Credit: Virginia Tech
Frank O. Aylward, an assistant professor with the Department of Biological Sciences in the Virginia Tech College of Science, has been awarded a Simons Early Career Investigator in Marine Microbial Ecology and Evolution Award.
The three-year, $540,000 grant will help Aylward to understand evolutionary trends in prokaryotes and the roles they play in carbon and nitrogen cycling, and other biogeochemical processes that are vital to the Earth’s climate. The work, focused on computational genomics, will look at how these microbes have evolved in the ocean during the course of billions of years, and how they may change again.

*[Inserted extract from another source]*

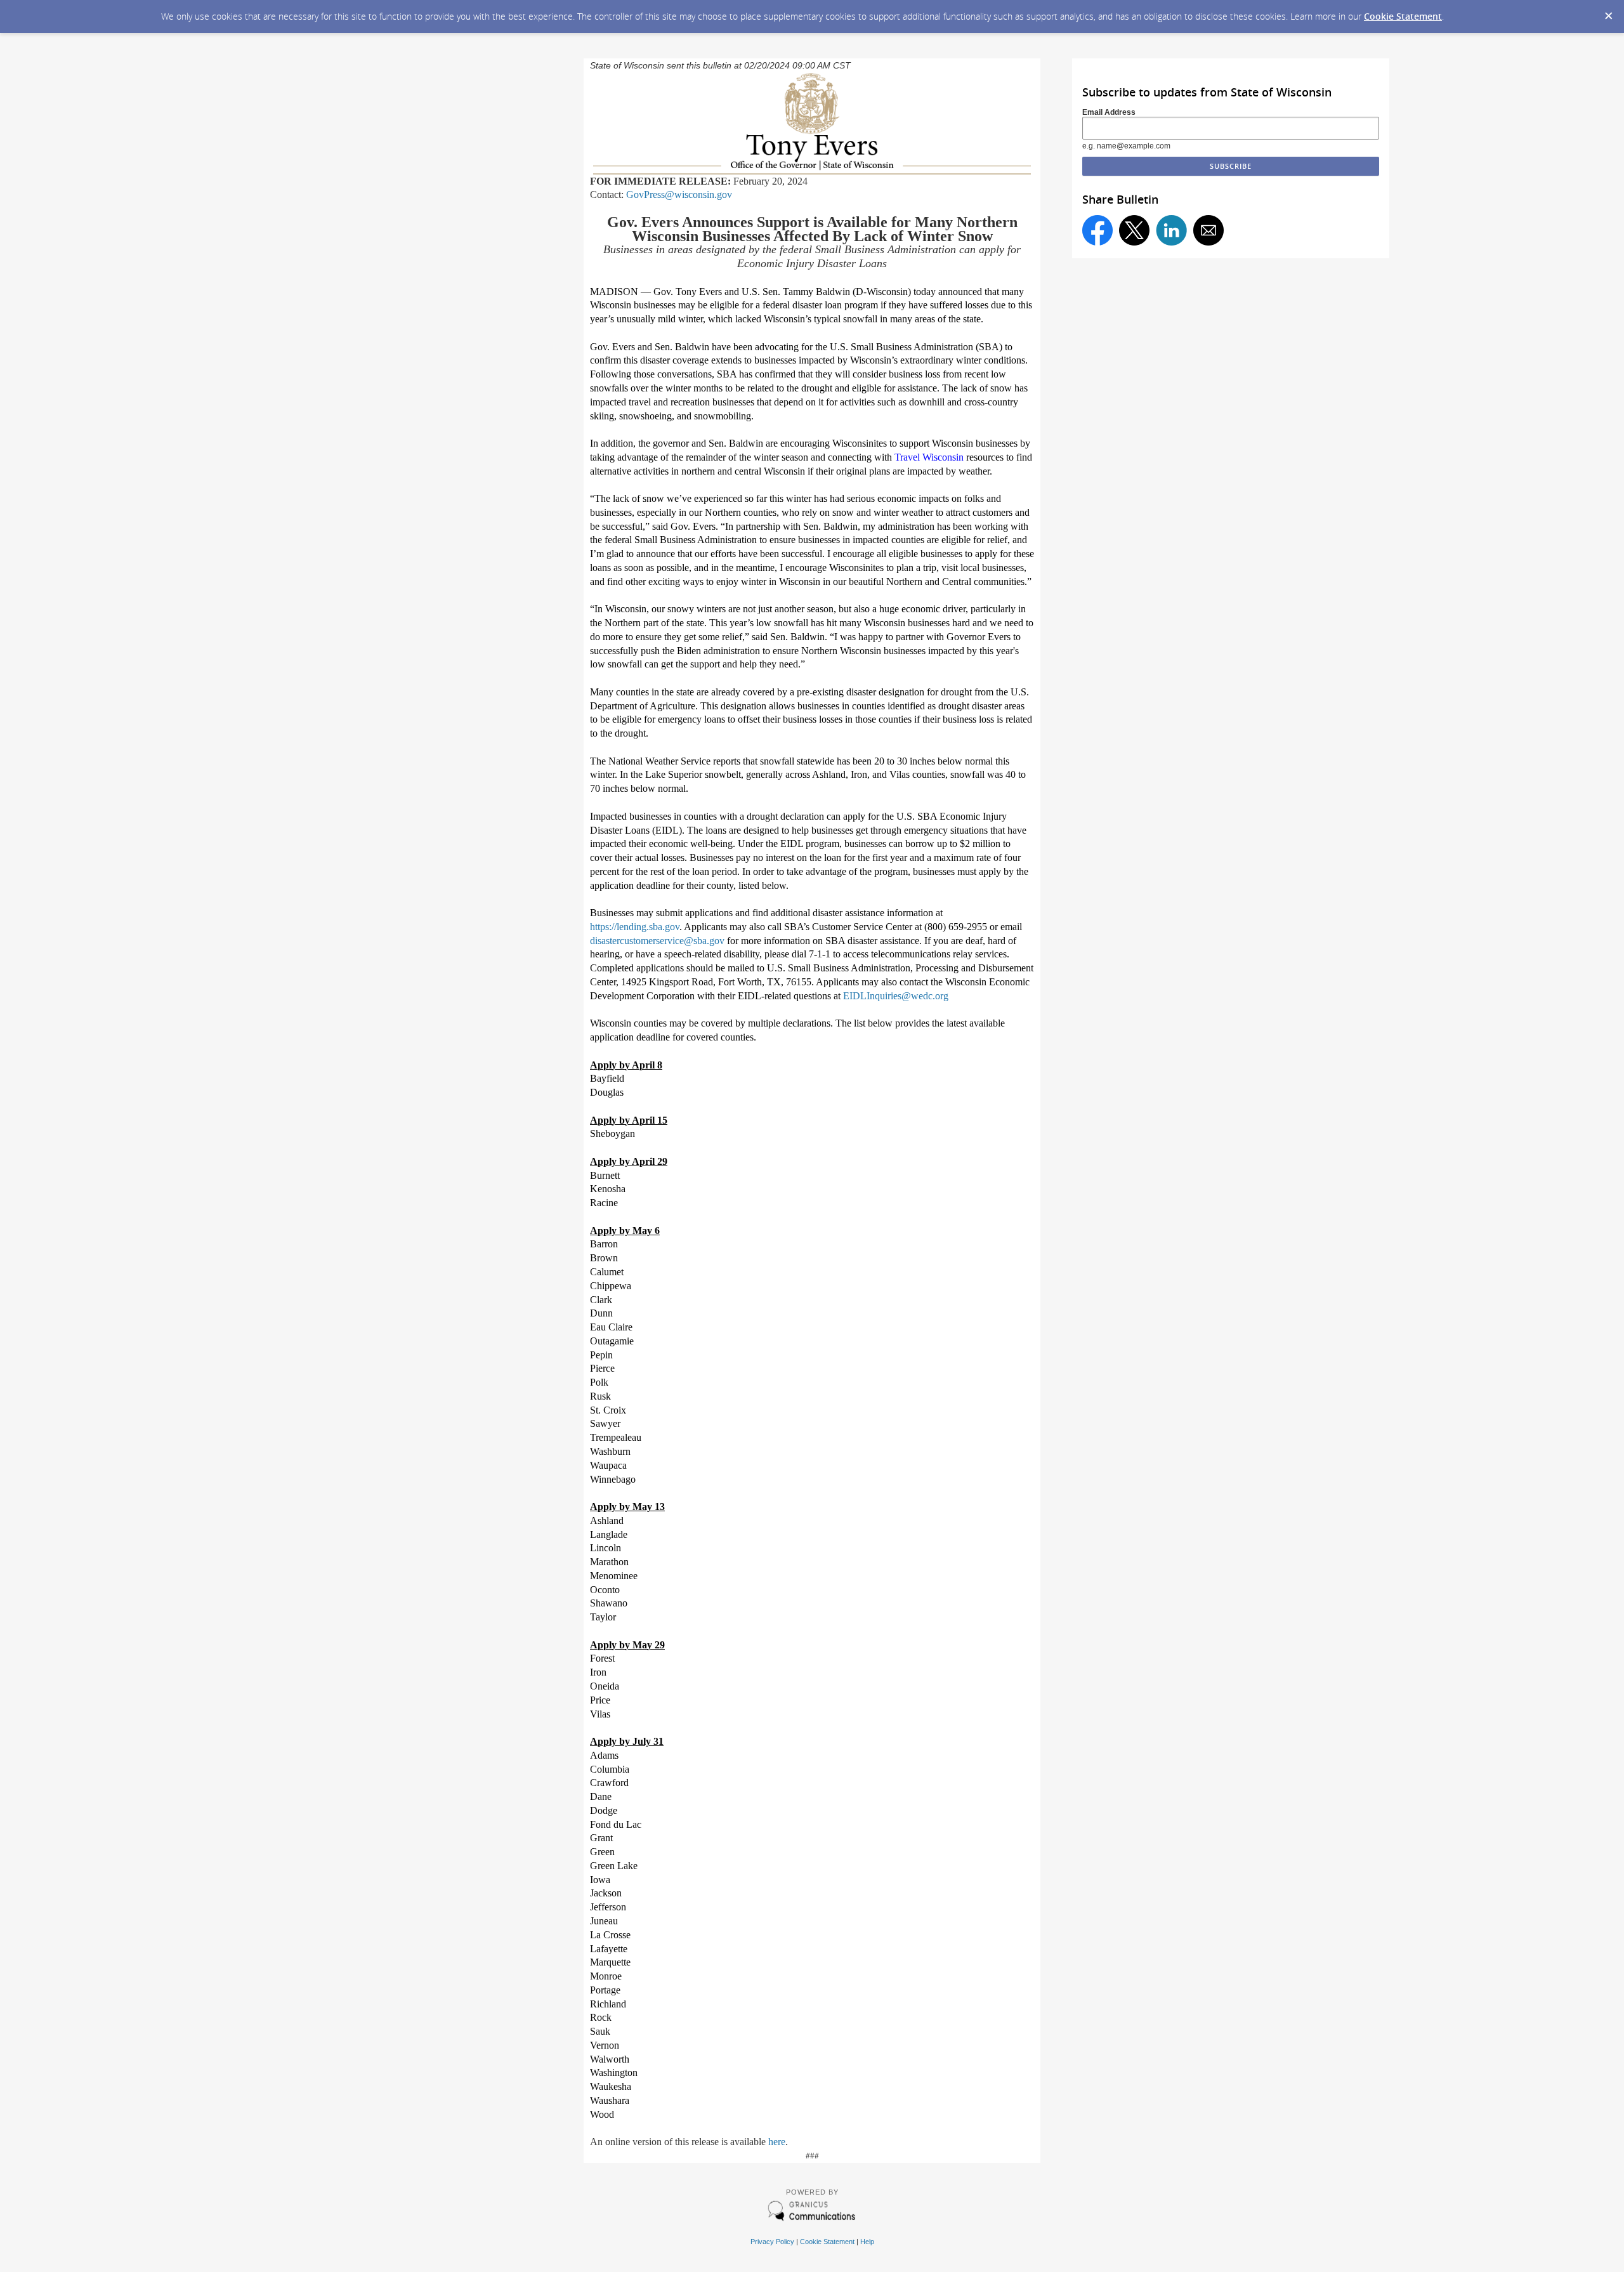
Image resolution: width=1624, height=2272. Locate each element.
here (776, 2141)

“By understanding how microbes have evolved to live in the ocean, we can begin to predict how they might respond to future changes in climate and ocean acidification,” Aylward said. “Many microbial groups live in the nutrient depleted waters of the oceanic gyres of the globe, and these environments are expanding due to climate change. We want to learn what these microbes do and how they evolved into that environment, since they will be more abundant in the future.”
The Simons Foundation division of Life Sciences seeks to advance research on fundamental questions in biology, currently focuses on origins of life, microbial oceanography, microbial ecology and evolution, and support of early career scientists, according to the group’s website.
Aylward is also an affiliate faculty member of the systems biology program, part of the Academy of Integrated Science within the College of Science, and a member of the Global Change Center at Virginia Tech, part of the Fralin Life Sciences Institute. He researches microbial ecology and diversity, and genomics and metagenomics, including how microbial communities are shaped and function.
Aylward previously won a 2018 Alfred P. Sloan Research Fellow in Ocean Science worth $65,000, to fund personnel in his lab and to purchase a server for computational genomic research.
He earned a bachelor’s degree in in biochemistry from the University of Arizona in 2008 and a doctoral degree in microbiology from the University of Wisconsin-Madison in 2013, with postdoctoral research work following at The Massachusetts Institute of Technology and University of Hawaii at Mānoa.